São Paulo, 12 (AE) - As promessas feitas pelos vereadores governistas para tentar melhorar a imagem da Câmara Municipal em pleno auge da crise política, provocada pelas investigações sobre a máfia dos fiscais, não saíram do papel. A primeira proposta de reação foi esboçada por um grupo formado por, pelo menos, 16 parlamentares que apóiam o prefeito Celso Pitta (sem partido), que lançou e prometia aprovar um "pacote" para limitar gastos e acabar com as mordomias mantidas há anos pelo Legislativo de São Paulo.
As medidas de redução de gastos foram anunciadas em 14 de abril, exatamente três dias depois de o Estado publicar o caderno especial Câmara Municipal S.A., que revelou as elevadas despesas produzidas pela Câmara. Quase 60 dias depois de propostas as medidas, o projeto de resolução continua parado e nem sequer começou a ser analisado pelas Comissões Permanentes.
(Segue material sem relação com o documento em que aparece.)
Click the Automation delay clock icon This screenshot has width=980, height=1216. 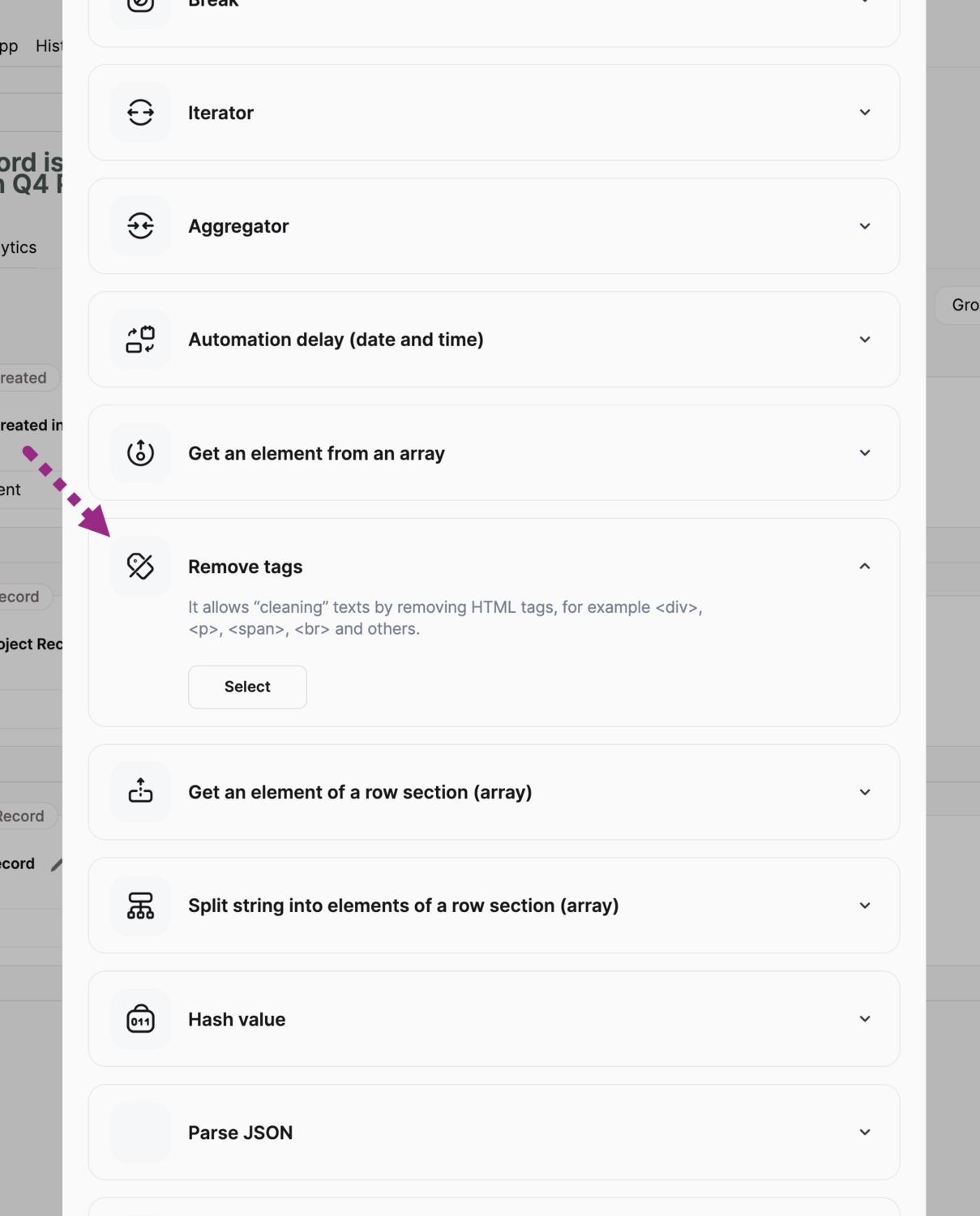coord(139,339)
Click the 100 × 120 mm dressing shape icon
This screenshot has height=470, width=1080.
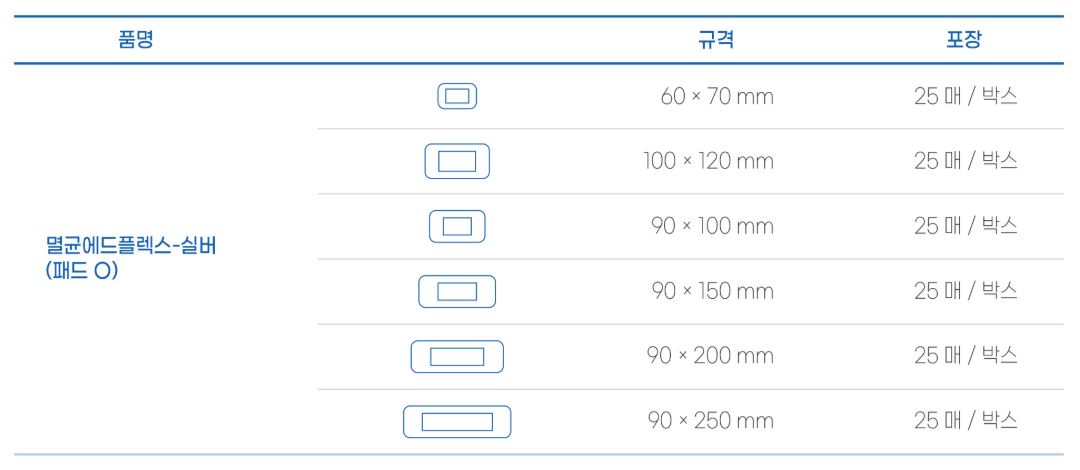[x=457, y=161]
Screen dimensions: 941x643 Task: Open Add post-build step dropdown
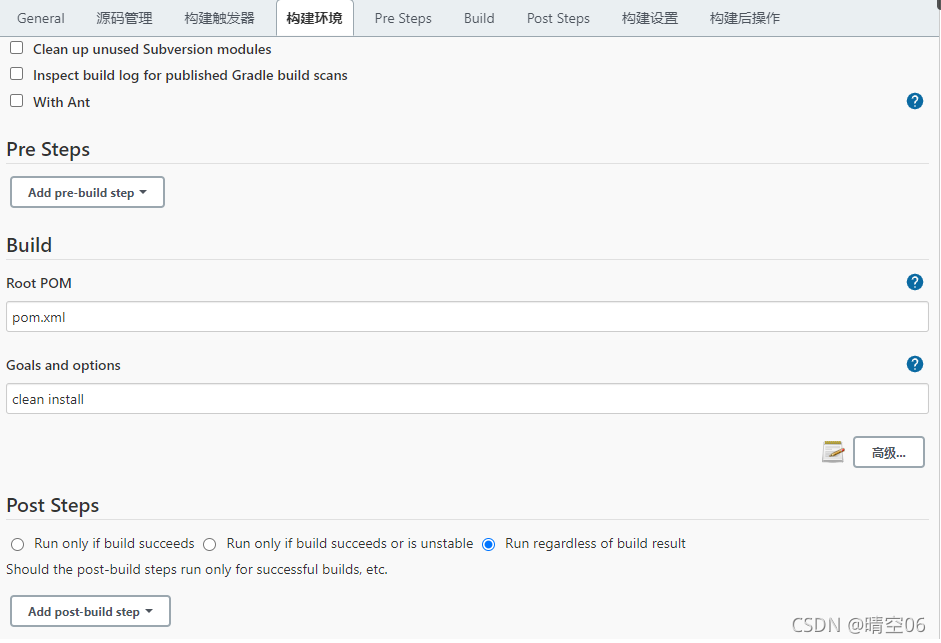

Os principais cortes a ser realizados são: extinção da frota de veículos que servem os vereadores, o fim do lanche dos parlamentares e a suspensão da TV São Paulo por 180 dias e do comissionamento de funcionários. Além disso, os governistas defendiam acabar com o salão de barbeiro, engraxate e desativar a gráfica da Câmara.
A economia prevista, segundo os próprios parlamentares, seria de R$ 12,1 milhões ao ano. À estratégia governista, seguiu-se uma reação imediata de integrantes da oposição.
O 1.° secretário da Mesa Diretora, vereador Devanir Ribeiro (PT), disse à época que os cortes propostos não passavam de "perfurmaria" e poderiam até aumentar as despesas.
Ribeiro argumentou que, ao romper o contrato com a TV São Paulo, a Câmara teria de arcar com multa elevada. O fechamento da barbearia e do serviço de engraxate implicariam o reaproveitamento dos funcionários, que têm garantias previstas em lei. O vereador apresentou outro projeto de resolução, propondo limitar gastos com salários por gabinete, o número de funcionários a serviço dos vereadores, extinguir os gabinetes de suplentes e os cargos das lideranças de bancadas com menos de três vereadores.
Reformas - O custo estimado, segundo o vereador, seria de R$ 24 milhões. Ribeiro preparou ainda outro projeto de resolução, que prevê uma reforma administrativa na Câmara. O único problema é que nenhuma das três propostas prosperou. "Está tudo parado", admitiu o porta-voz do grupo governista, vereador Bruno Feder (PTB).
"Fiz a minha parte entregando as propostas à Mesa Diretora, mas infelizmente não depende da minha vontade colocar em plenário", justificou Devanir Ribeiro. De acordo com Feder, a Câmara vive alguns sintomas pós-Comissão Parlamentar de Inquérito (CPI) dos Fiscais e há um tempo natural para retomar o ritmo normal. "Estamos definindo algumas estratégias para retomar a produtividade e começarmos a discutir as propostas que estão aguardando decisão", afirmou Feder.
Em conversas reservadas, vereadores da oposição e da situação admitem que há resistências internas ao corte de gastos.
Dificuldades - De acordo com um vereador do PSDB, que pediu que o seu nome não fosse revelado, há vários parlamentares da oposição e da situação que não querem ceder e, por isso, dificultam a tramitação dos projetos de redução de gastos.
A líder da bancada do PT na Câmara, Aldaíza Sposati, disse que a reforma administrativa é fundamental.
Aldaíza afirma que enquanto os recursos humanos e materiais oferecidos pela Câmara não deixarem de ser precários, os vereadores continuarão necessitando de serviços especializados em seus próprios gabinetes.